Document text Block Start

In the case of it being a figure of speech, starvation has long been a legitimate tool to bring armies to their knees. The problem there is that Hamas is not an army and likely has a large stockpile that will outlast the entire population of Gaza, unless Israel can figure out how to feed the civilian populace and not feed Hamas, somehow. Since facts are lacking and there is an information war happening, I don't know if that's what they're trying to do. I usually doubt it when people are trying to convince me that Israel is actually just full of moral monsters who like being evil. That's not even true when it comes to amoral more-evil-than-good regimes like most colonial powers in the early 20th century or modern day China. I don't know that the populace is united enough to implement genocidal tactics, either.
But that's not really what interests me. If you think starvation is a bad tactic for dealing with Hamas, that's totally fine, and I think I probably agree with you. I just wonder what tactics would be good for dealing with Hamas. What should Israel do?

Document text Block End

Exercise A: Write out the part of the passage about Israel and Hamas that runs from "But that's not" through "should Israel do?", word for word.
Exercise B: In the passage about Israel and Hamas, what does the writer say Hamas likely has that will outlast the entire population of Gaza?
Exercise C: Decide whether each statement agrees with the passage about Israel and Hamas, and quote the words that settle it: (i) The writer calls starvation a long-standing legitimate tool for bringing armies to their knees. (ii) The writer describes Hamas as an army. (iii) The writer probably disagrees with readers who think starvation is a bad tactic for dealing with Hamas.

The data Block Start

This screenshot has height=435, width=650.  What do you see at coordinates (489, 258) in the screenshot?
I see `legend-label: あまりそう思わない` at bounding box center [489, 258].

The data Block End
The data Block Start

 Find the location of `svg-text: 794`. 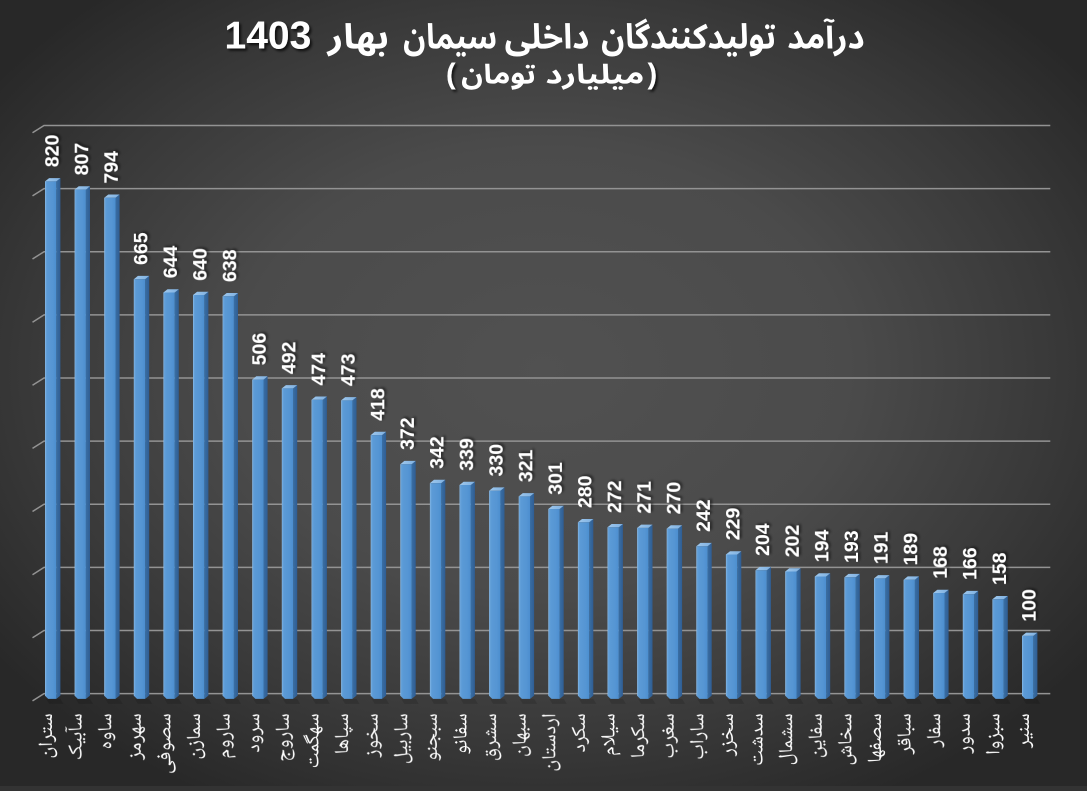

The data Block End
The data Block Start

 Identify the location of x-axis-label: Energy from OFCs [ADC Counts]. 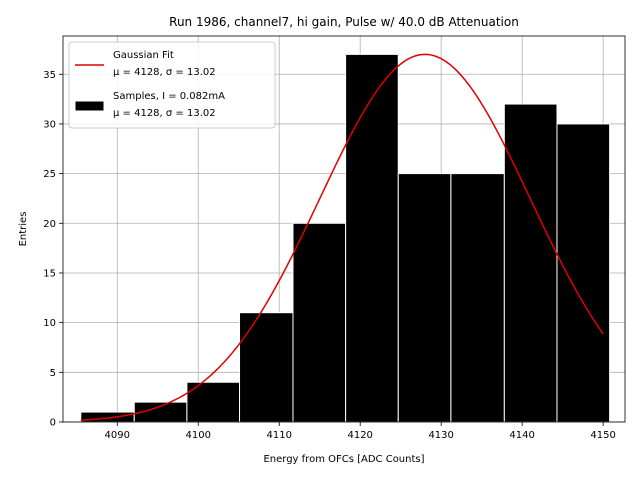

The data Block End

Exercise answer A:
But that's not really what interests me. If you think starvation is a bad tactic for dealing with Hamas, that's totally fine, and I think I probably agree with you. I just wonder what tactics would be good for dealing with Hamas. What should Israel do?

Exercise answer B: A large stockpile.

Exercise answer C:
(i) Yes: "starvation has long been a legitimate tool to bring armies to their knees"
(ii) No: "Hamas is not an army"
(iii) No: "I think I probably agree with you"